You can edit the file with a text editor. Alternatively, you can add the lines using echo:
echo "nhtfrq(2) = -3">> user_nl_cam
echo "mfilt(2) = 240">> user_nl_cam
echo "fincl2 = 'TS:I','PS:I', 'U850:I','T850:I','PRECT:I','LHFLX:I','SHFLX:I','FLNT:I','FLNS:I'">> user_nl_cam
echo "interpolate_output(2) = .true.">> user_nl_cam
echo "interpolate_nlat(2) = 91">> user_nl_cam
echo "interpolate_nlon(2) = 180">> user_nl_cam
echo "">> user_nl_cam
You build the namelists with the command:
./preview_namelists
This step is optional as the script preview_namelists is automatically called by case.build and case.submit. But it is nice to check that your changes made their way into:
$CASEDIR/CaseDocs/atm_in
# Set run length
If needed, change the run length. If you want to run 5 days, you don’t have to do this, as 5 days is the default.
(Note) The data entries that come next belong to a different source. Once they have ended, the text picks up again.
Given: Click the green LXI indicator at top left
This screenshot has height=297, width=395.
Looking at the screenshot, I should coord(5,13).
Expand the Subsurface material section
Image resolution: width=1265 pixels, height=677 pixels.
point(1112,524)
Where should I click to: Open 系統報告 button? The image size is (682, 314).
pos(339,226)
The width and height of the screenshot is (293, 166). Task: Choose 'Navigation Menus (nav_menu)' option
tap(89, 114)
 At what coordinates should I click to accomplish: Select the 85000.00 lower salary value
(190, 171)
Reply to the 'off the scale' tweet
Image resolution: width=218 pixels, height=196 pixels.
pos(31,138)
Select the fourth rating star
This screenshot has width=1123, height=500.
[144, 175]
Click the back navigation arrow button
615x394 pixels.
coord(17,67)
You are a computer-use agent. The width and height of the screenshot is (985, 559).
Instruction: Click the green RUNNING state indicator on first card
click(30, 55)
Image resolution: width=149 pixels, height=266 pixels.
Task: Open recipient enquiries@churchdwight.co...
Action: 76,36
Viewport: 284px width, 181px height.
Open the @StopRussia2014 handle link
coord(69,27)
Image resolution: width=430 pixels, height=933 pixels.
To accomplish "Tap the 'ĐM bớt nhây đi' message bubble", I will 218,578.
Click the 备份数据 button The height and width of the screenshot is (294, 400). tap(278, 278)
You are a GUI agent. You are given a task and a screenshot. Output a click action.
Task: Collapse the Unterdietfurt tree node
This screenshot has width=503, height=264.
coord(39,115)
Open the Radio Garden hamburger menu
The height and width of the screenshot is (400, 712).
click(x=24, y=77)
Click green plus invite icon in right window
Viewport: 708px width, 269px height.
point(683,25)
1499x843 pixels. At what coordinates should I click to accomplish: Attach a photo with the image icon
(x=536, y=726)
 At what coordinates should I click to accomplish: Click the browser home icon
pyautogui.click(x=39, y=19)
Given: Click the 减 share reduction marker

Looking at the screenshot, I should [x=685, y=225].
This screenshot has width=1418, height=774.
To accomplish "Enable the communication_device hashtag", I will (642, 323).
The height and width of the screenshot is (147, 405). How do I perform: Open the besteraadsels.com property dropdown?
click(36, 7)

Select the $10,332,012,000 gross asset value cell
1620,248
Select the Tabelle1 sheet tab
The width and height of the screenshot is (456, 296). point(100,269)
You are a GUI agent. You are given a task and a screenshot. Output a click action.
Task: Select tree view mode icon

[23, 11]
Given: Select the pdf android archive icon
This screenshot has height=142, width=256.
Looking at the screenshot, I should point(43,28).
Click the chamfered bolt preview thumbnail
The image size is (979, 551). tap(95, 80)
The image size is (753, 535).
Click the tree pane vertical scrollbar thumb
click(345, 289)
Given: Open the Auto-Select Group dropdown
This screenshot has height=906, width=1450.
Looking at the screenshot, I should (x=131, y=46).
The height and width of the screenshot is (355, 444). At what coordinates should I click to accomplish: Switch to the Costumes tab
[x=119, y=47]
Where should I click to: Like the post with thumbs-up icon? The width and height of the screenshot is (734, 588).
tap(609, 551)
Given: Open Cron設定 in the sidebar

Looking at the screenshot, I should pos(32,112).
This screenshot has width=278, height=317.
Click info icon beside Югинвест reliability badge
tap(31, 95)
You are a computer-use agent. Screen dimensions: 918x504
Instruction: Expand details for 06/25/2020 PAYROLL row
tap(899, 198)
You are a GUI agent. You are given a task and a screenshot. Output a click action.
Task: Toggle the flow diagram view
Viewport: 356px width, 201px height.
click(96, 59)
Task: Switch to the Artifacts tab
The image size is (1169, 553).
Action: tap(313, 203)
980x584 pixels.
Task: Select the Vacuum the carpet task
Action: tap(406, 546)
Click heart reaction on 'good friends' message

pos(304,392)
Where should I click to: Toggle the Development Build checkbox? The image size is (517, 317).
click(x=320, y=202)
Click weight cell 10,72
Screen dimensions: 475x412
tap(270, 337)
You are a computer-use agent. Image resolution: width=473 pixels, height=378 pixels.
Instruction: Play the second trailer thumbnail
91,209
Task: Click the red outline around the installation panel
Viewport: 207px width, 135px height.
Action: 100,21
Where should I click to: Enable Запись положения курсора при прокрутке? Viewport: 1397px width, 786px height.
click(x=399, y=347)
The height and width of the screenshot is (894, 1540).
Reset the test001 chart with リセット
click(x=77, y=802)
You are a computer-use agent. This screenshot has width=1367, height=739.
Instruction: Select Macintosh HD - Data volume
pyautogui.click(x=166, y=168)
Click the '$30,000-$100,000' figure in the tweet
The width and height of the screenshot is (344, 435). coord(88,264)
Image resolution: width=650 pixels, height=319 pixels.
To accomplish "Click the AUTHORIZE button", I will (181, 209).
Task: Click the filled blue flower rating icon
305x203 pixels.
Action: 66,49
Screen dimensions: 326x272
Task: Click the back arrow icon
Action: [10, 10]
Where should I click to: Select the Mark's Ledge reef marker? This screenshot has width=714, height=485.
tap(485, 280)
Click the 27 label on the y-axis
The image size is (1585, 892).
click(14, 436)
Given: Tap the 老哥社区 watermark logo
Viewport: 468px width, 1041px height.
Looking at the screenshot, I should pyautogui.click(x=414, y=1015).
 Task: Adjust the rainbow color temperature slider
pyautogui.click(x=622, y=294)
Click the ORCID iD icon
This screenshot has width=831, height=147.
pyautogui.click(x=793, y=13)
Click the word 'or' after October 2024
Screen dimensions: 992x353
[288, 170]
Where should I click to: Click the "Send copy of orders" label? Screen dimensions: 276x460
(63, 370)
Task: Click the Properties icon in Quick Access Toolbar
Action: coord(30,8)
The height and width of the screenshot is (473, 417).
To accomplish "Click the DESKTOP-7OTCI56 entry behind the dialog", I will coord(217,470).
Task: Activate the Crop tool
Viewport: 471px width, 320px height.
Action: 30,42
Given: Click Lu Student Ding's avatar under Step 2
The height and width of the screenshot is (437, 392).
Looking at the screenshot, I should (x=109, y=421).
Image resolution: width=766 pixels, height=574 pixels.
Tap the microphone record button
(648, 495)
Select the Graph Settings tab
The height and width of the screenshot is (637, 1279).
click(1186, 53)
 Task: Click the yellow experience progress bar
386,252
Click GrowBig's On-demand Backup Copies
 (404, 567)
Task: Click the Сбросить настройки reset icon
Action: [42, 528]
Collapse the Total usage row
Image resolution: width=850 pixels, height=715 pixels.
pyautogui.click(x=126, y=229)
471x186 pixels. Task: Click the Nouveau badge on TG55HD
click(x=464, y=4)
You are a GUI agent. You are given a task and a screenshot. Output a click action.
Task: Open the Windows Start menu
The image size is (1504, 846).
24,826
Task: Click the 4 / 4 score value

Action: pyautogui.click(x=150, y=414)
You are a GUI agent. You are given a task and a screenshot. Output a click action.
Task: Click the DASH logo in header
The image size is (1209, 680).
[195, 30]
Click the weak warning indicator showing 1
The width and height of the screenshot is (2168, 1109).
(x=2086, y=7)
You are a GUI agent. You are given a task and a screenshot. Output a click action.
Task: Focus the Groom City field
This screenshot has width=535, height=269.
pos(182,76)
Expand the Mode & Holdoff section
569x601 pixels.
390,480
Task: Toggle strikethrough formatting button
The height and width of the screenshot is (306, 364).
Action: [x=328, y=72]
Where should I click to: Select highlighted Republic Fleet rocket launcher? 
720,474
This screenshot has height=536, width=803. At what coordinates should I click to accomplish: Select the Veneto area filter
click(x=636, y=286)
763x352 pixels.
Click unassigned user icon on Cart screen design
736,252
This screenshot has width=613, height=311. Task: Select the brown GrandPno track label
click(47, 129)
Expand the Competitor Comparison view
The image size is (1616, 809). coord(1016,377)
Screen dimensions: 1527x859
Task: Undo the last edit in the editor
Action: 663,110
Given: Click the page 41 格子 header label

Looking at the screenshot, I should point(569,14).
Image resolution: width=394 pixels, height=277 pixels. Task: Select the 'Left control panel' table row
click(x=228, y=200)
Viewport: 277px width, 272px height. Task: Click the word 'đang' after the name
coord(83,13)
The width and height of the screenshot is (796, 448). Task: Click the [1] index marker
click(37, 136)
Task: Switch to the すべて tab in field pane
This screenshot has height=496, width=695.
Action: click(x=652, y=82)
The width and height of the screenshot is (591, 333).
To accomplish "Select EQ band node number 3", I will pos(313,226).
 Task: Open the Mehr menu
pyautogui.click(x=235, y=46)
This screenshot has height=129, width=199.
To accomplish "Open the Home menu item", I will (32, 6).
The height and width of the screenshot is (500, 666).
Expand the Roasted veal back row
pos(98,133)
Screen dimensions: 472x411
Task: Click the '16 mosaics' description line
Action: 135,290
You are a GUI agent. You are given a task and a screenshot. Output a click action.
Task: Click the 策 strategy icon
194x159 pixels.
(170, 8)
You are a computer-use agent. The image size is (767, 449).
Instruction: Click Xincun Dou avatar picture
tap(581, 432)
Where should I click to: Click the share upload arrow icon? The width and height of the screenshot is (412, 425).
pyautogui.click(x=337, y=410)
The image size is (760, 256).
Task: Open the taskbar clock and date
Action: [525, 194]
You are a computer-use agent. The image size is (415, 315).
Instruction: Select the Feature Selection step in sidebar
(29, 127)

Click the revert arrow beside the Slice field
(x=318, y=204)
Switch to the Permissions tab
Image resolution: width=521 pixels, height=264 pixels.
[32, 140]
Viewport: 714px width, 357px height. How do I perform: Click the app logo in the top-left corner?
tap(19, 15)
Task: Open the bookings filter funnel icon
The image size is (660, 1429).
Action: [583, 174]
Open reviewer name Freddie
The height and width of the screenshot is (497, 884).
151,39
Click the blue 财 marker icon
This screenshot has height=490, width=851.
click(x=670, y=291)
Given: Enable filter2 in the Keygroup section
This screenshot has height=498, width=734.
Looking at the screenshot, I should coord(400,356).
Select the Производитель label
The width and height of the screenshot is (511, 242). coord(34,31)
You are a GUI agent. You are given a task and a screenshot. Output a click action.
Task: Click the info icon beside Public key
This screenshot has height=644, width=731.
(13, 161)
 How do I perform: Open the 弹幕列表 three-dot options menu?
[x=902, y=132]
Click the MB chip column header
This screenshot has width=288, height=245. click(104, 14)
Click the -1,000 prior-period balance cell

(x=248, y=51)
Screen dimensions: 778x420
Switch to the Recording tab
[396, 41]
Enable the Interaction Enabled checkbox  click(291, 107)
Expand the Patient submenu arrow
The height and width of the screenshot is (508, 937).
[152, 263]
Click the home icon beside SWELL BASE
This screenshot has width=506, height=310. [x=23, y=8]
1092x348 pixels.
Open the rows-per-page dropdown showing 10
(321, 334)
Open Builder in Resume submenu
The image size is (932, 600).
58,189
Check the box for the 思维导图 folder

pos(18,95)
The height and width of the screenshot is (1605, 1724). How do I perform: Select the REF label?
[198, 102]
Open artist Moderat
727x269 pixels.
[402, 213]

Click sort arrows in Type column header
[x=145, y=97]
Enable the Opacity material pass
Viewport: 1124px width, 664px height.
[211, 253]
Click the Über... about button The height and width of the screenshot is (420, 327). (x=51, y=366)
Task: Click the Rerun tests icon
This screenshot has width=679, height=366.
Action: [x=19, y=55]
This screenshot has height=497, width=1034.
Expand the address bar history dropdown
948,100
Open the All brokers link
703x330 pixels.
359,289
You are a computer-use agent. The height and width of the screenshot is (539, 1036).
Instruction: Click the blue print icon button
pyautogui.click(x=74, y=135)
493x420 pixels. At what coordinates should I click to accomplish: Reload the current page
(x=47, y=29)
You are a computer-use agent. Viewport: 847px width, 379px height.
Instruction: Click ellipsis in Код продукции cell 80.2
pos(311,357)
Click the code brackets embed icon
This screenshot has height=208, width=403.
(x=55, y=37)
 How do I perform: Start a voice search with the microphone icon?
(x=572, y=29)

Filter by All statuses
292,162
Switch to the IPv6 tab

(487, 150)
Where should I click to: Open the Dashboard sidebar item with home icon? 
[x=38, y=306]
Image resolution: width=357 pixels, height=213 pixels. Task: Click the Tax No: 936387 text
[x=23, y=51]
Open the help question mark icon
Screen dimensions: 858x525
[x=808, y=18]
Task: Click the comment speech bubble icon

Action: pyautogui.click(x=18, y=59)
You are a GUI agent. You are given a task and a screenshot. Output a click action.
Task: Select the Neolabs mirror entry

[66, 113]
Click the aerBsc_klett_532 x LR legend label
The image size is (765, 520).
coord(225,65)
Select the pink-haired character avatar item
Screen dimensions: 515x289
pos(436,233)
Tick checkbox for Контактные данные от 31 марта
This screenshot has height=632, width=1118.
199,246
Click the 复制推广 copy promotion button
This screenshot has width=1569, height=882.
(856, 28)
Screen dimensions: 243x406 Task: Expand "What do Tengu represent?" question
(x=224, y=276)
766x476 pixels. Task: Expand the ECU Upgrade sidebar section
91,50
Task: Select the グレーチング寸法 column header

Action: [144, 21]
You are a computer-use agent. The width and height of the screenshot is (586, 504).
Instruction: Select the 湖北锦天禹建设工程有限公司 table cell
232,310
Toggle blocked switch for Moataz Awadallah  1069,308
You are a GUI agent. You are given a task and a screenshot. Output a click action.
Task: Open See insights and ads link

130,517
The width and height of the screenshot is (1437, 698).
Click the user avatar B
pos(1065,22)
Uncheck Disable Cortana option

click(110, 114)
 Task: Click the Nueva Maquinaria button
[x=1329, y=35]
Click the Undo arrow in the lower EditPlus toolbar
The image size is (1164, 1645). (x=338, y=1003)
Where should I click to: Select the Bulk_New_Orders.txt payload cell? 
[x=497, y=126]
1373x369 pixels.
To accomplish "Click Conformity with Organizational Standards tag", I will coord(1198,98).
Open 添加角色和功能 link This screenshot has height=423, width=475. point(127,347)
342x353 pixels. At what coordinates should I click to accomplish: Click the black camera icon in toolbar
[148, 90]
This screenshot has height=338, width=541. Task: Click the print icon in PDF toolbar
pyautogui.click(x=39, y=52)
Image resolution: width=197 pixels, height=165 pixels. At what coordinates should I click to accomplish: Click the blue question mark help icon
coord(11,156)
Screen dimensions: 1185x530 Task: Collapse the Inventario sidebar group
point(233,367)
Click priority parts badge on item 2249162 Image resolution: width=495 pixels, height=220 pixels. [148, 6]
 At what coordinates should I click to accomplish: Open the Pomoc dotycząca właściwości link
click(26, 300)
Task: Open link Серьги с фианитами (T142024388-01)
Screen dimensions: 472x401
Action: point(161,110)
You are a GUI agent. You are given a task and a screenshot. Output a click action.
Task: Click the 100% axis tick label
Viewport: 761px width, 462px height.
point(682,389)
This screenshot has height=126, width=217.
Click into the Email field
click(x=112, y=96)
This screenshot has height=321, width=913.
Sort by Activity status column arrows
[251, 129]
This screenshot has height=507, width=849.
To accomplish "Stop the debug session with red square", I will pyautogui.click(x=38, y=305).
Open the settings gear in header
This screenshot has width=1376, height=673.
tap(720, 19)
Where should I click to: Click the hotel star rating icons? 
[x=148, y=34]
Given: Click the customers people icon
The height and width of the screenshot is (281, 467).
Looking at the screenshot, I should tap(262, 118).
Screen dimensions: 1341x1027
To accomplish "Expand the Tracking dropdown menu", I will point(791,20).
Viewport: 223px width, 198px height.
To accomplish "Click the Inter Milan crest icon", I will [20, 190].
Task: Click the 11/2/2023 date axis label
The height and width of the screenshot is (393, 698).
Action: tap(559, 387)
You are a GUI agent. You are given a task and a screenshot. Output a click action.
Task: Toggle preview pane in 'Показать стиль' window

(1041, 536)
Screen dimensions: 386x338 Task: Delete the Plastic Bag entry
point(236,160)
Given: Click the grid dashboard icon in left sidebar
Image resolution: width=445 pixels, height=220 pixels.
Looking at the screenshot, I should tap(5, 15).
./xmlchange STOP_N=5,STOP_OPTION=ndays
# Build and submit:
qcmd -- ./case.build
./case.submit
# Check your solution
When the run is completed, look at the history files into the archive directory.
(1) Check that your archive directory on derecho (The path will be different on other machines):
cd /glade/derecho/scratch/$USER/archive/$CASENAME/atm/hist
ls
As your run is only 5-day, there should be no monthly file (h0)
(2) Look at the contents of the h1 files using ncdump.
The file should contain the instantaneous output in the file
h1for the variables:
float FLNS(time, lat, lon) ;
FLNS:Sampling_Sequence = "rad_lwsw" ;
FLNS:units = "W/m2" ;
FLNS:long_name = "Net longwave flux at surface" ;
float FLNT(time, lat, lon) ;
FLNT:Sampling_Sequence = "rad_lwsw" ;
FLNT:units = "W/m2" ;
FLNT:long_name = "Net longwave flux at top of model" ;
float LHFLX(time, lat, lon) ;
LHFLX:units = "W/m2" ;
LHFLX:long_name = "Surface latent heat flux" ;
float PRECT(time, lat, lon) ;
PRECT:units = "m/s" ;
PRECT:long_name = "Total (convective and large-scale) precipitation rate (liq + ice)" ;
float PS(time, lat, lon) ;
PS:units = "Pa" ;
PS:long_name = "Surface pressure" ;
float SHFLX(time, lat, lon) ;
SHFLX:units = "W/m2" ;
SHFLX:long_name = "Surface sensible heat flux" ;
float T850(time, lat, lon) ;
T850:units = "K" ;
T850:long_name = "Temperature at 850 mbar pressure surface" ;
float TS(time, lat, lon) ;
TS:units = "K" ;
TS:long_name = "Surface temperature (radiative)" ;
float U850(time, lat, lon) ;
U850:units = "m/s" ;
U850:long_name = "Zonal wind at 850 mbar pressure surface" ;
Note that these variables have no cell_methods attribute becasue the output is instantaneous.